#### Exercise goal:
Please repeat the lines below, exactly and only, from the one that holds "The height and width of the screenshot is (720, 1279)." through the one that holds "You are a computer-use agent. Screen".
### Provided information
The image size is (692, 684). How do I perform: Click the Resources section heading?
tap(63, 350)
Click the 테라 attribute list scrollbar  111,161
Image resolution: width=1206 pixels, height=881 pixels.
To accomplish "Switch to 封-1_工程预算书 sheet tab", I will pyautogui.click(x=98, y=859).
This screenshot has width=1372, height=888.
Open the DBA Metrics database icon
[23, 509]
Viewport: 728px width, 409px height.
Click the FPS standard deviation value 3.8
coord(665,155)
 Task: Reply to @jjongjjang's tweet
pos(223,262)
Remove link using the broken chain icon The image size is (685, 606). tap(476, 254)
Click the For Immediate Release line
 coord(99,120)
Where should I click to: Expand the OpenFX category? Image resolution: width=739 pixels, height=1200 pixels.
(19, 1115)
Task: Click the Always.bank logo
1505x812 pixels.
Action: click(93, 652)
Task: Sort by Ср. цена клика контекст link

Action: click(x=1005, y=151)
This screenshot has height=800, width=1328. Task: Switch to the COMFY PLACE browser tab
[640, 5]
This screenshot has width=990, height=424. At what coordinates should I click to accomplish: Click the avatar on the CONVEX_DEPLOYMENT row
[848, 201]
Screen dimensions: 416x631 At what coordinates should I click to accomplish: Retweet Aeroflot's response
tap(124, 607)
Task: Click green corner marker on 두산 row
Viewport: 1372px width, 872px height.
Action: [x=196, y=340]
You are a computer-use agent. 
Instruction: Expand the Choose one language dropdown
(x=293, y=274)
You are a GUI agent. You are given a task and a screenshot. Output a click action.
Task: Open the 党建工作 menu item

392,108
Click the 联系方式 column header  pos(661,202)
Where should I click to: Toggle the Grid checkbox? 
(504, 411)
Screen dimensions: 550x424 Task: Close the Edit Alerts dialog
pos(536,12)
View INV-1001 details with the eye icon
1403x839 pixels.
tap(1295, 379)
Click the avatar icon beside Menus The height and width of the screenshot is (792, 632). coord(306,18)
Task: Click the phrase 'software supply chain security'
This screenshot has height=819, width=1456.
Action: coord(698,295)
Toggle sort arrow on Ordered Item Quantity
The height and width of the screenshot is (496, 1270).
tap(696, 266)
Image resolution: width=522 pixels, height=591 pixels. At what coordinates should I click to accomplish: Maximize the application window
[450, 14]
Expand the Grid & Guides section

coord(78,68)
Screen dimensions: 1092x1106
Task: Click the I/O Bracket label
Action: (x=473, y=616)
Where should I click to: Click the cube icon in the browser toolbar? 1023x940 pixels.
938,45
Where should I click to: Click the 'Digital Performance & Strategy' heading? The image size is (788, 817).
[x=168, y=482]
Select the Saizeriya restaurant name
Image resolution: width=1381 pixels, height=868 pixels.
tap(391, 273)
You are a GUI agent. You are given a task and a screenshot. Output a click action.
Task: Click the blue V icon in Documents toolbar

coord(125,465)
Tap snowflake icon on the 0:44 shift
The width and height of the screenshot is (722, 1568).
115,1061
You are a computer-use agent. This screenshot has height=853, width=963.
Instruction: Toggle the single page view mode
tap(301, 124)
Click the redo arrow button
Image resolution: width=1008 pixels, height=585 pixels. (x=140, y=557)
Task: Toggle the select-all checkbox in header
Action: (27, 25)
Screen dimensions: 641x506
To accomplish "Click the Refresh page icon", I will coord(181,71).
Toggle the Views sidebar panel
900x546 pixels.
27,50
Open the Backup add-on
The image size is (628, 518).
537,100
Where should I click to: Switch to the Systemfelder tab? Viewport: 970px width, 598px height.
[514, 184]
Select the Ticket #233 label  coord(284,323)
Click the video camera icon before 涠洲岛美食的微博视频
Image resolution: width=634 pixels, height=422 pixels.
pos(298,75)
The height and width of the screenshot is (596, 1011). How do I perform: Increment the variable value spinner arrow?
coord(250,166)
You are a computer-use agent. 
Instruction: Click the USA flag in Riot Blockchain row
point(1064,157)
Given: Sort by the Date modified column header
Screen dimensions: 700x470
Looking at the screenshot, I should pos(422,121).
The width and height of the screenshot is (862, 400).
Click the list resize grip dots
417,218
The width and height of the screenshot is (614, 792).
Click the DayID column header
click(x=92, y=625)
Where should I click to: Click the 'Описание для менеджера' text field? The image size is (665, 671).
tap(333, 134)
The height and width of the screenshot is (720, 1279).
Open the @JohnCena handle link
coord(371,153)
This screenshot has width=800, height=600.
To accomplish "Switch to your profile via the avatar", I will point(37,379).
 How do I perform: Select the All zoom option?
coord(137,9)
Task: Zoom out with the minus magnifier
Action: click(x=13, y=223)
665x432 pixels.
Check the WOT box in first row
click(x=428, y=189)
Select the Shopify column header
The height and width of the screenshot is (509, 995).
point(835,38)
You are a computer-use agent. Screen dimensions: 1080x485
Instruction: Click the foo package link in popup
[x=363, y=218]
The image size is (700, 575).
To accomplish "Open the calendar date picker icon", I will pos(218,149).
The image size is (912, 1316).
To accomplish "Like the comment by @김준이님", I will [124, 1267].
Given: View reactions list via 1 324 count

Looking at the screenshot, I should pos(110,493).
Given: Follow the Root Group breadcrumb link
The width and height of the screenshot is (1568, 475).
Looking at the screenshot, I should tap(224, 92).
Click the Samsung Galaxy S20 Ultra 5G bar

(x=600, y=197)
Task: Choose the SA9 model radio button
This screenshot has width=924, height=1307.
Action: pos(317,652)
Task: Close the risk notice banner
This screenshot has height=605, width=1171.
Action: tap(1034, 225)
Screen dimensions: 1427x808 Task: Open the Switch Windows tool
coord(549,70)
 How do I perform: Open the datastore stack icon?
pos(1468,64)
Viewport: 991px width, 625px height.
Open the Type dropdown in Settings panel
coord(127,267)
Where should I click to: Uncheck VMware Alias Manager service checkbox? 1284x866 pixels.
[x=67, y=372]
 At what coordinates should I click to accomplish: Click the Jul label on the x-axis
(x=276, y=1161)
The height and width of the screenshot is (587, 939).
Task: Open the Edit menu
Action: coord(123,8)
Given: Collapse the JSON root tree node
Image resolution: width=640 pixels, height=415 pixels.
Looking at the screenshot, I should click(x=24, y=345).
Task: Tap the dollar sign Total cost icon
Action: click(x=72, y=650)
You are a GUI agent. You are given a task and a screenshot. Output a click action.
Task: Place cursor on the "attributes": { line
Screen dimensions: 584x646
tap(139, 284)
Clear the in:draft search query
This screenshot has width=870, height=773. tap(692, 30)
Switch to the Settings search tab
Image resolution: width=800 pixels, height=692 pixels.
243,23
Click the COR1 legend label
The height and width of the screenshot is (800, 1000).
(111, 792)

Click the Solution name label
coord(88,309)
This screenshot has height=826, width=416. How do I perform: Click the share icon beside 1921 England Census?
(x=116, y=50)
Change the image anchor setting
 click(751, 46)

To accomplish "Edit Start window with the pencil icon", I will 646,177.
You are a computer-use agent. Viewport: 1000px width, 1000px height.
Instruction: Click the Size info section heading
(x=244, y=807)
######
#### Answer area:
The height and width of the screenshot is (720, 1279).
Open the @JohnCena handle link
coord(371,153)
This screenshot has width=800, height=600.
To accomplish "Switch to your profile via the avatar", I will point(37,379).
 How do I perform: Select the All zoom option?
coord(137,9)
Task: Zoom out with the minus magnifier
Action: click(x=13, y=223)
665x432 pixels.
Check the WOT box in first row
click(x=428, y=189)
Select the Shopify column header
The height and width of the screenshot is (509, 995).
point(835,38)
You are a computer-use agent. Screen dimensions: 1080x485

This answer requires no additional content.